==== Passage shown ====

Well, we kinda had to introduce an enabling mechanism to select the profile, once we introduced profiles. If you don’t specify a profile or version or context flags in the attribute list, then something (hopefully) reasonable still happens: you get the core profile of the latest version supported by the driver. There is some redundancy in that a forward-compatible compatibility profile is exactly equivalent to a compatibility profile, since nothing is deprecated from the compatibility profile, but I think the attributes all make sense.

We don’t have any more profiles under discussion, if that’s a concern. Conceivably OpenGL ES and OpenGL could eventually merge back together through the profile mechanism, but that’s a long way into the future if it happens at all.

To speak somewhat in our own defense, the GL and GLSL specs are huge, complex documents that go through many, many revisions during the process of creating a new version. John and I try to keep the change markings sensible but it’s not going to be a 100% error free process; they’re mostly just a guideline to finding changed stuff, to accompany the new feature summaries. We don’t mark the places where a lot of text is removed with strikethroughs, for example. Our focus is on getting the new spec out on schedule, so some stuff like this is always going to fall through the cracks.

====

What you should do:
Copy the stretch of the OpenGL profiles passage from "We don’t have" through "through the cracks.", switching "strikethroughs" to "deletion marks" wherever it appears.

==== Stored data ====

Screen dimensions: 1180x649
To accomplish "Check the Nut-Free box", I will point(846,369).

====
==== Stored data ====

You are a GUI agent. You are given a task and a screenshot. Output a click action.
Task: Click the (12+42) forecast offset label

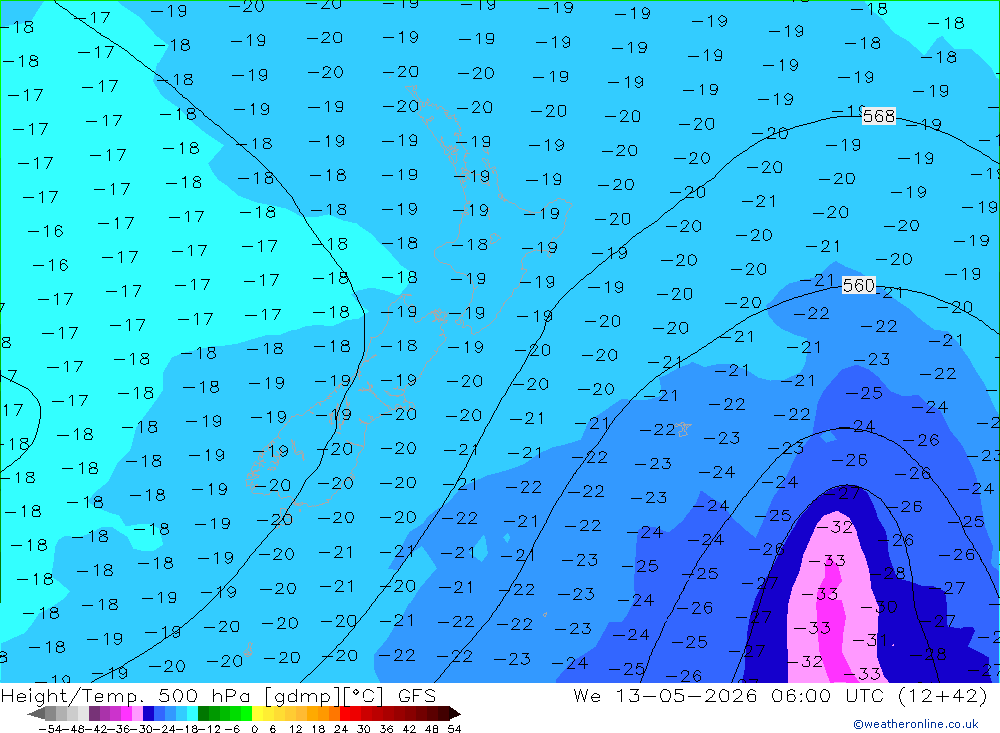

====

The answer:
We don’t have any more profiles under discussion, if that’s a concern. Conceivably OpenGL ES and OpenGL could eventually merge back together through the profile mechanism, but that’s a long way into the future if it happens at all.

To speak somewhat in our own defense, the GL and GLSL specs are huge, complex documents that go through many, many revisions during the process of creating a new version. John and I try to keep the change markings sensible but it’s not going to be a 100% error free process; they’re mostly just a guideline to finding changed stuff, to accompany the new feature summaries. We don’t mark the places where a lot of text is removed with deletion marks, for example. Our focus is on getting the new spec out on schedule, so some stuff like this is always going to fall through the cracks.